Он изучающе смотрел на меня, загадочно улыбаясь.
– Полагаю, что честь и достоинство действительно существуют, – ответил он. – Конечно, в таком случае их не купишь. Но опыт говорит о противном – я могу купить все и всегда. Те чувства, что большинство людей зовет честью и достоинством, самые непостоянные из всего, что можно представить; если добавить достаточно денег, не успеешь и глазом моргнуть, как они превратятся в продажность и развращенность. Любопытно, весьма любопытно. Должен признаться, что как‑то столкнулся с тем, кого нельзя было купить, но случай был единичным. Быть может, подобное повторится, хотя шансы весьма сомнительны. Что же до меня самого – прошу, не думайте, что я пытаюсь вас одурачить или выдать себя за кого‑то, кем не являюсь. Уверяю вас, что я подлинный князь, и подобной родословной не способно похвастаться ни одно из старинных семейств, но владения мои давно раздроблены, а бывшие подданные разбросаны среди народов – анархия, нигилизм, потрясения и политические конфликты в целом вынуждают меня не особо распространяться о своих делах. К счастью, денег у меня с избытком – ими вымощен мой путь. Однажды, когда мы познакомимся поближе, вы узнаете больше об истории моей жизни. Имен у меня множество, и множество титулов, но я предпочитаю обходиться самыми простыми, так как большинство людей не в состоянии выговорить чужеземное имя. Моим близким друзьям свойственно опускать мой титул, и звать меня просто Лучо.
– Это ваше христианское имя?.. – спросил было я, но он резко и гневно оборвал меня.
– Вовсе нет – ни одно из моих имен не связано с крещением. В моем характере нет ничего христианского!

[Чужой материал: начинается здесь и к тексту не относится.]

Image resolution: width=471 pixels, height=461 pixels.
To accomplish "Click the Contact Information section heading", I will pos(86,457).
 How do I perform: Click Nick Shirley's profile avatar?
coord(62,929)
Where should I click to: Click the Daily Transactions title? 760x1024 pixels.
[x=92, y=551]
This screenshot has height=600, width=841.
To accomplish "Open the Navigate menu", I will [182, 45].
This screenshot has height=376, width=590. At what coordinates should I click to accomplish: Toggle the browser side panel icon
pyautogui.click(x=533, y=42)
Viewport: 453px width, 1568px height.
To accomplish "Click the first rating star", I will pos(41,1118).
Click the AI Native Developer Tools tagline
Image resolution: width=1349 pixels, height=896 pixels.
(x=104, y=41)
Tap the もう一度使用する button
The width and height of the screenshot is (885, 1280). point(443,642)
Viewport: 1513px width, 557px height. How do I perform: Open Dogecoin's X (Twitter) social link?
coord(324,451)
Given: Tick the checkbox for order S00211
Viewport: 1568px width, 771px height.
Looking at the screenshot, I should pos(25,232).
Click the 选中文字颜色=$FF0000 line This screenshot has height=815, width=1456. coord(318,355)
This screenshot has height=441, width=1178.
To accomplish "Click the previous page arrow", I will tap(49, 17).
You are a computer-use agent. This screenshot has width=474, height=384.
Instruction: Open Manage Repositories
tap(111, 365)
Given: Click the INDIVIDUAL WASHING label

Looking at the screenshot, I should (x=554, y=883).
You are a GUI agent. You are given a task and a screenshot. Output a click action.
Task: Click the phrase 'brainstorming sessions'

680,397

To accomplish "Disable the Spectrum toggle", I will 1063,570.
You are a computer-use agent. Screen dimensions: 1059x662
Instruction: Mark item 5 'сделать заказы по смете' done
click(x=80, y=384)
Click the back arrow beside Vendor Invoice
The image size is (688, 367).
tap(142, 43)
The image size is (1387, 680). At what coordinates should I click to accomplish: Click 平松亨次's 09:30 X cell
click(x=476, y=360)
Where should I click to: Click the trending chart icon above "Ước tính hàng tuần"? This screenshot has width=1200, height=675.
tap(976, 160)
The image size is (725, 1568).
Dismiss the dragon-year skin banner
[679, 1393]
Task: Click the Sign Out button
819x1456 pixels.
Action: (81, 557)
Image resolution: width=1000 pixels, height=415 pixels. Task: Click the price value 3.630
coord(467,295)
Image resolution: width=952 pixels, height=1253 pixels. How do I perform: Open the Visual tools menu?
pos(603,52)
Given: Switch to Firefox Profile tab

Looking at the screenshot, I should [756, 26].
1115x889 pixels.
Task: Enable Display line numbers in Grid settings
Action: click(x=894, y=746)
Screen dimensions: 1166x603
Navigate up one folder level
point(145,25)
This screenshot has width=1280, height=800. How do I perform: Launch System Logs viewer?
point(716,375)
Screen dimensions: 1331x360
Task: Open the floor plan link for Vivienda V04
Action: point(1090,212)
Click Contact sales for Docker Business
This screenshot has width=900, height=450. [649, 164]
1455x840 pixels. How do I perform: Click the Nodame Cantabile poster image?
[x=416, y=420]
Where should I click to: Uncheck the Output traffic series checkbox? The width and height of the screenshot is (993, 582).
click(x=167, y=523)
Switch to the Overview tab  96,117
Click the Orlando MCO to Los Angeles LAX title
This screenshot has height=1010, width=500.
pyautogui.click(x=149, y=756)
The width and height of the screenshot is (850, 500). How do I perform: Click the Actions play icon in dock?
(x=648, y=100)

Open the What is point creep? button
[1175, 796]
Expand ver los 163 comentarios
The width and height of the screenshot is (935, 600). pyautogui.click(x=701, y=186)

Звучавшее в его голосе раздражение было столь сильным, что я на минуту растерялся, не зная, что и сказать. Наконец, я тихо пробормотал:
– В самом деле?
Он разразился хохотом.
– «В самом деле!» И это все, что вы можете сказать! В самом деле и на самом деле меня крайне раздражает слово «христианский». Не существует ничего подобного. Вы не являетесь христианином – да и никто другой, все лишь притворяются, и этот акт притворства куда богохульнее, чем любой из падших демонов! Я же не склонен притворяться, и вера у меня одна…
– Какая же?
– Та, что глубока и ужасна! – взволнованно проговорил он. – И хуже всего то, что это правда – это так же истинно, как существование вселенских механизмов. Но это предмет для иных бесед – когда, будучи в дурном расположении духа, мы захотим поговорить о вещах мрачных и устрашающих. А сейчас мы прибыли туда, куда нужно, и главным вопросом для нас, как и тем, что занимает умы большинства людей, должно стать качество нашего ужина.
Экипаж остановился, и мы покинули его. Едва завидев черных лошадей в серебристой сбруе, подносчик багажа вместе с парой‑тройкой других слуг бросились нам прислуживать, но князь прошел в холл, не удостоив их даже взглядом, препоручив себя заботам степенного вида слуги, одетого в черное, приветствовавшего своего хозяина глубоким поклоном. Я тихо проговорил, что мне бы тоже хотелось снять номер в этом отеле.
– Мой человек об этом позаботится, – беспечно сказал он. – Здесь есть свободные номера, во всяком случае, не все из лучших заняты, а вам, конечно же, захочется остановиться в одном из них.